(Work item) Every record is to be duplicated exactly as it reads, without its images.

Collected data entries

^^^^

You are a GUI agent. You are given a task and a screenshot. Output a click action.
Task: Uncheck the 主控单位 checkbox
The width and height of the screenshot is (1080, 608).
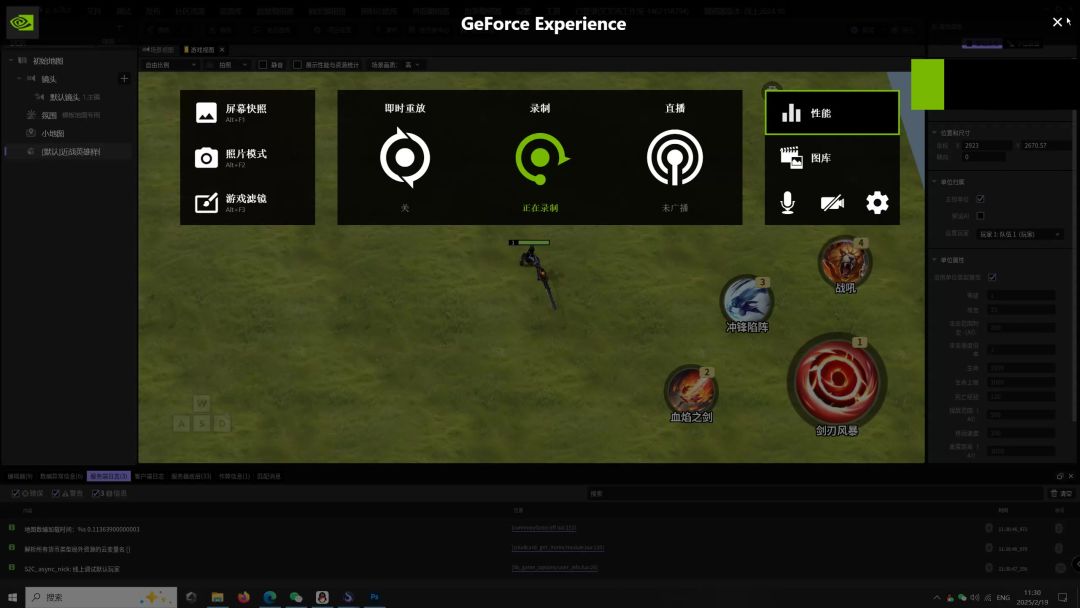980,199
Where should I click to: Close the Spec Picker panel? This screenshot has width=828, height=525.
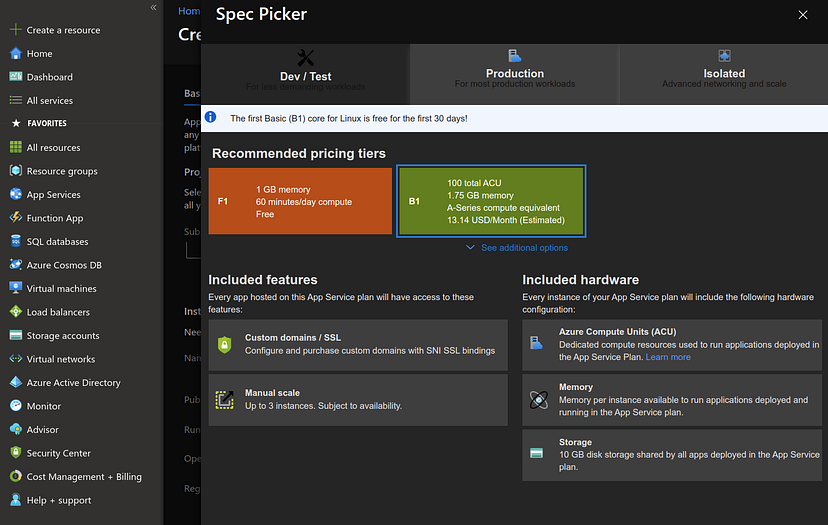(x=802, y=15)
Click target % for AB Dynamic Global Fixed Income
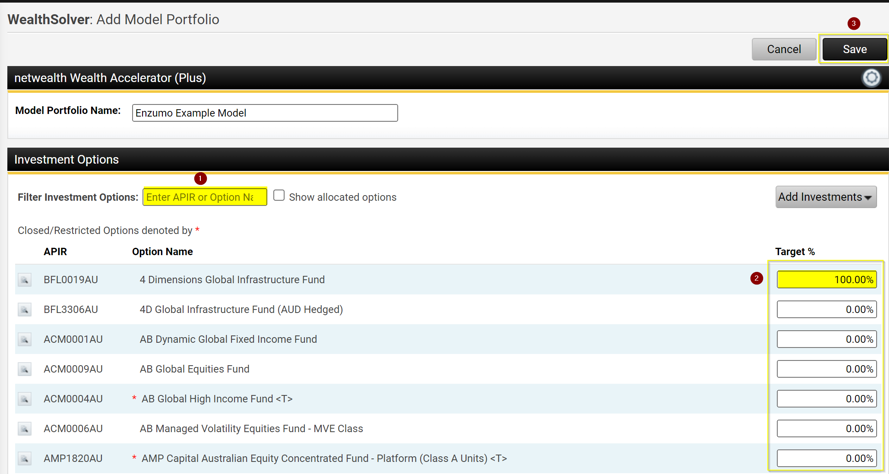This screenshot has width=889, height=474. pos(826,339)
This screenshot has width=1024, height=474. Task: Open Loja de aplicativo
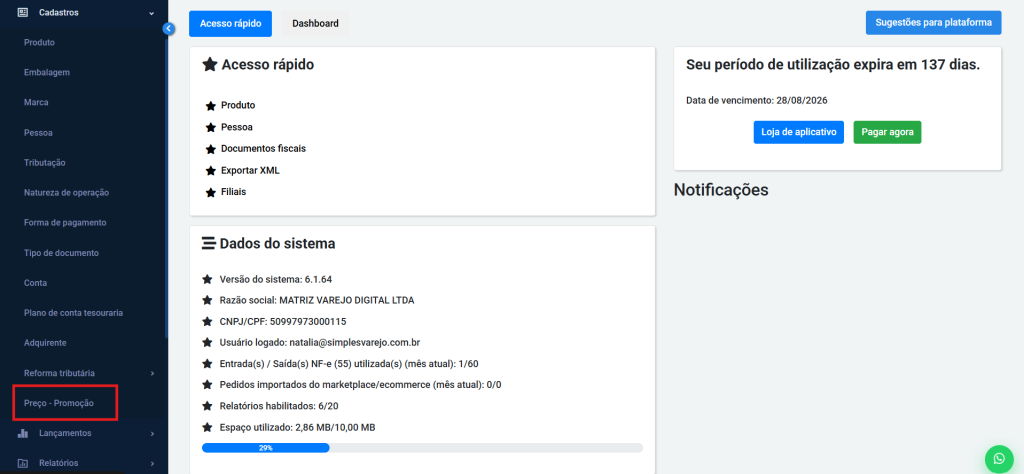799,132
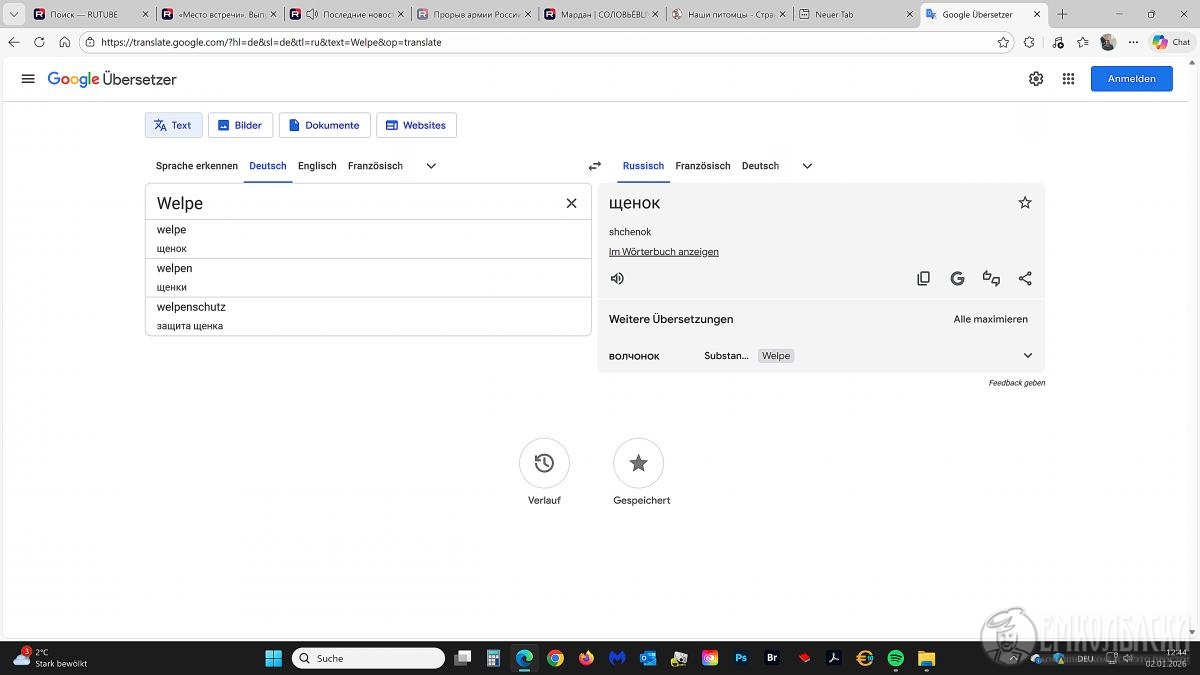This screenshot has width=1200, height=675.
Task: Expand target language dropdown list
Action: (807, 166)
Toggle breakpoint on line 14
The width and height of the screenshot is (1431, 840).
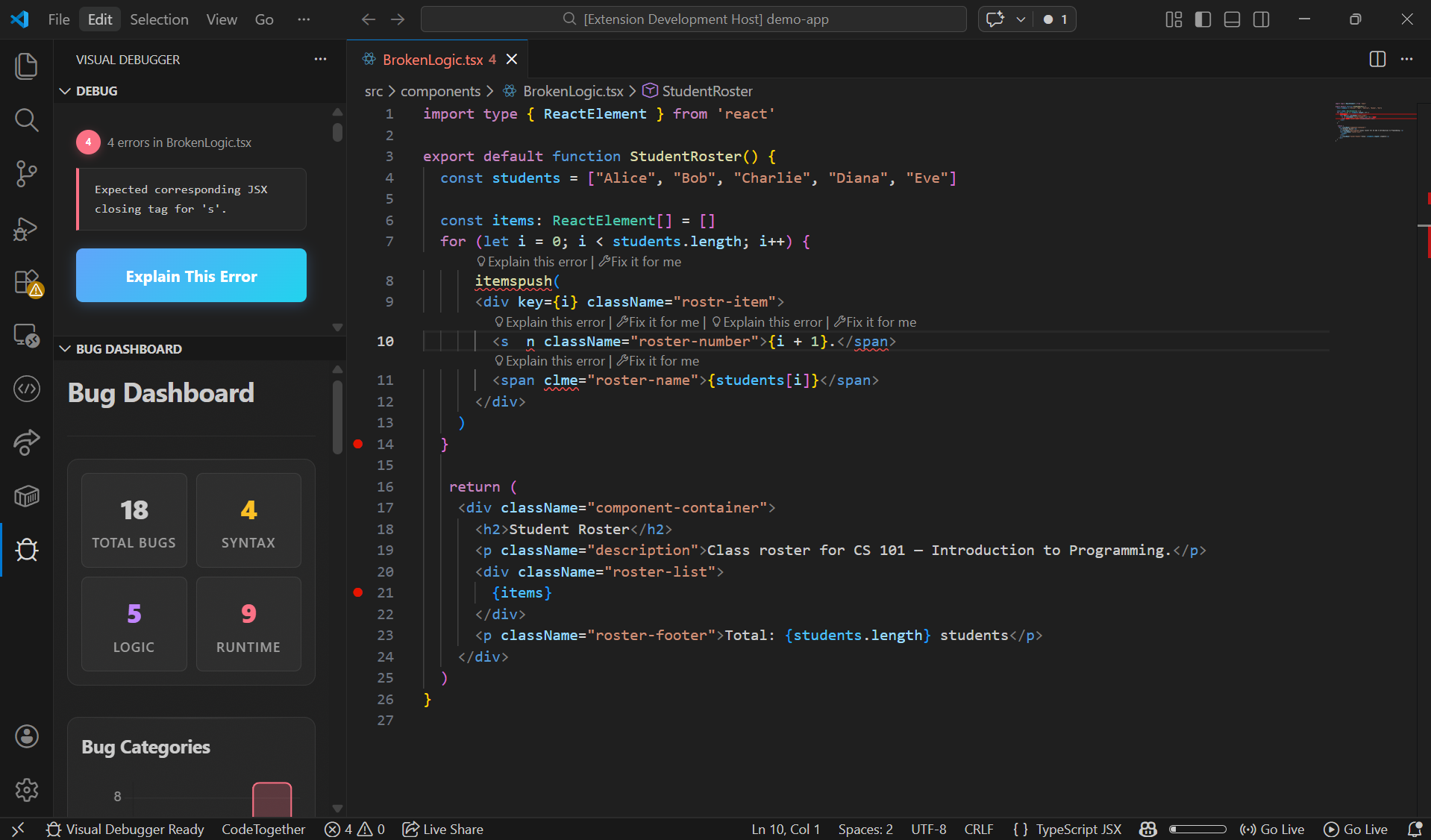(x=358, y=444)
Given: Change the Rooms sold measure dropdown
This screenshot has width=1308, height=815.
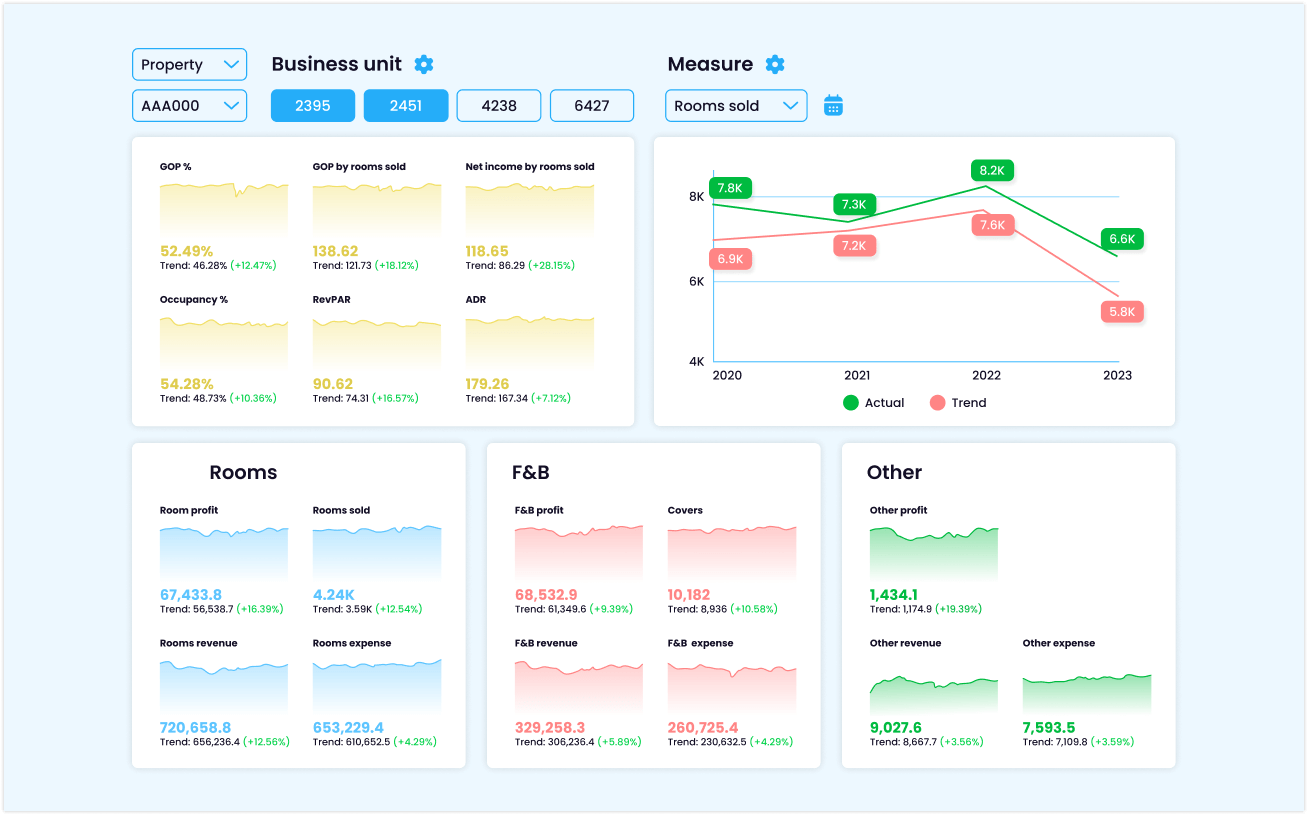Looking at the screenshot, I should click(736, 106).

^^^^

(Completed task)
You are a GUI agent. You are given a task and a screenshot. Output a click action.
Task: Uncheck the 主控单位 checkbox
The width and height of the screenshot is (1080, 608).
980,199
Where should I click to: Close the Spec Picker panel? This screenshot has width=828, height=525.
(x=802, y=15)
Click target % for AB Dynamic Global Fixed Income
This screenshot has width=889, height=474. pos(826,339)
This screenshot has width=1024, height=474. Task: Open Loja de aplicativo
799,132
This screenshot has width=1200, height=675.
Task: Expand target language dropdown list
Action: (807, 166)
Toggle breakpoint on line 14
The width and height of the screenshot is (1431, 840).
(x=358, y=444)
Given: Change the Rooms sold measure dropdown
This screenshot has width=1308, height=815.
Looking at the screenshot, I should click(736, 106).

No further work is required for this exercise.